Work instruction: The complete set of records below must be repeated precisely as given.

Data listing:

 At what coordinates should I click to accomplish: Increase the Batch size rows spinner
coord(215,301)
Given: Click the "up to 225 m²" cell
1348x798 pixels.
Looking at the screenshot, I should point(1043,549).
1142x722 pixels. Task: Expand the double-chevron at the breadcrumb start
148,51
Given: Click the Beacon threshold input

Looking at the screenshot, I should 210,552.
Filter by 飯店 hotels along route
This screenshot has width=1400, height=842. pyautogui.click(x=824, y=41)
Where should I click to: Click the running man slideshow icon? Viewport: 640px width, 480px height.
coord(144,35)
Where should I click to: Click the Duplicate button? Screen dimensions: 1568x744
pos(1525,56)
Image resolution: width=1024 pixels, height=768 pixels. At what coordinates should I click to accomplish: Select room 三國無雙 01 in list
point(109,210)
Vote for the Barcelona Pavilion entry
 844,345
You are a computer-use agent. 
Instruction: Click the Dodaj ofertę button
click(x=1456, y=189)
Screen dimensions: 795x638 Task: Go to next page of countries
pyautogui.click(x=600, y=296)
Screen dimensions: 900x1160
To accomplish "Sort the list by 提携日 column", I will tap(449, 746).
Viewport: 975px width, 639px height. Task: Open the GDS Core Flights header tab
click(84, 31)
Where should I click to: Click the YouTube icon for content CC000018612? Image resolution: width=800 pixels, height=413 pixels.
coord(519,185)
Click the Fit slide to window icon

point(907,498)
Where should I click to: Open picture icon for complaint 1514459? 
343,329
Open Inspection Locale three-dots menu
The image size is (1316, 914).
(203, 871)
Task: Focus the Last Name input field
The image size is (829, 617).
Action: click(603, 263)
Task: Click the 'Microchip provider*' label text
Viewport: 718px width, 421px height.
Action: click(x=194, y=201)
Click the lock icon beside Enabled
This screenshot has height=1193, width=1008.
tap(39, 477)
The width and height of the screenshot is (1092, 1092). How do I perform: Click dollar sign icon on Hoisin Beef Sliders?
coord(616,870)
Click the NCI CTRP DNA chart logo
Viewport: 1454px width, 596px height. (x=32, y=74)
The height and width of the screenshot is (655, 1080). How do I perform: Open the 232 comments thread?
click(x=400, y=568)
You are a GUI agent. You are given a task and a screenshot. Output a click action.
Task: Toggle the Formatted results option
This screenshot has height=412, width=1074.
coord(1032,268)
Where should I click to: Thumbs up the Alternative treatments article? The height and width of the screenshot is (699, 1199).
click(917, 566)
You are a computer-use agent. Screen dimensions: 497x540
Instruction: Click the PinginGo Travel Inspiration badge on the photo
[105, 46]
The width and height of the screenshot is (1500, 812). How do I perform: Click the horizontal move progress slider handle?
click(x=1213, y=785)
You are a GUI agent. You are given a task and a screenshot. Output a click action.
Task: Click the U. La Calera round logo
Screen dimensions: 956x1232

Solution for this exercise:
 At what coordinates should I click to accomplish: Increase the Batch size rows spinner
coord(215,301)
Given: Click the "up to 225 m²" cell
1348x798 pixels.
Looking at the screenshot, I should point(1043,549).
1142x722 pixels. Task: Expand the double-chevron at the breadcrumb start
148,51
Given: Click the Beacon threshold input

Looking at the screenshot, I should 210,552.
Filter by 飯店 hotels along route
This screenshot has width=1400, height=842. pyautogui.click(x=824, y=41)
Where should I click to: Click the running man slideshow icon? Viewport: 640px width, 480px height.
coord(144,35)
Where should I click to: Click the Duplicate button? Screen dimensions: 1568x744
pos(1525,56)
Image resolution: width=1024 pixels, height=768 pixels. At what coordinates should I click to accomplish: Select room 三國無雙 01 in list
point(109,210)
Vote for the Barcelona Pavilion entry
 844,345
You are a computer-use agent. 
Instruction: Click the Dodaj ofertę button
click(x=1456, y=189)
Screen dimensions: 795x638 Task: Go to next page of countries
pyautogui.click(x=600, y=296)
Screen dimensions: 900x1160
To accomplish "Sort the list by 提携日 column", I will tap(449, 746).
Viewport: 975px width, 639px height. Task: Open the GDS Core Flights header tab
click(84, 31)
Where should I click to: Click the YouTube icon for content CC000018612? Image resolution: width=800 pixels, height=413 pixels.
coord(519,185)
Click the Fit slide to window icon

point(907,498)
Where should I click to: Open picture icon for complaint 1514459? 
343,329
Open Inspection Locale three-dots menu
The image size is (1316, 914).
(203, 871)
Task: Focus the Last Name input field
The image size is (829, 617).
Action: click(603, 263)
Task: Click the 'Microchip provider*' label text
Viewport: 718px width, 421px height.
Action: click(x=194, y=201)
Click the lock icon beside Enabled
This screenshot has height=1193, width=1008.
tap(39, 477)
The width and height of the screenshot is (1092, 1092). How do I perform: Click dollar sign icon on Hoisin Beef Sliders?
coord(616,870)
Click the NCI CTRP DNA chart logo
Viewport: 1454px width, 596px height. (x=32, y=74)
The height and width of the screenshot is (655, 1080). How do I perform: Open the 232 comments thread?
click(x=400, y=568)
You are a GUI agent. You are given a task and a screenshot. Output a click action.
Task: Toggle the Formatted results option
This screenshot has height=412, width=1074.
coord(1032,268)
Where should I click to: Thumbs up the Alternative treatments article? The height and width of the screenshot is (699, 1199).
click(917, 566)
You are a computer-use agent. Screen dimensions: 497x540
Instruction: Click the PinginGo Travel Inspiration badge on the photo
[105, 46]
The width and height of the screenshot is (1500, 812). How do I perform: Click the horizontal move progress slider handle?
click(x=1213, y=785)
You are a GUI agent. You are given a task and a screenshot. Output a click action.
Task: Click the U. La Calera round logo
Screen dimensions: 956x1232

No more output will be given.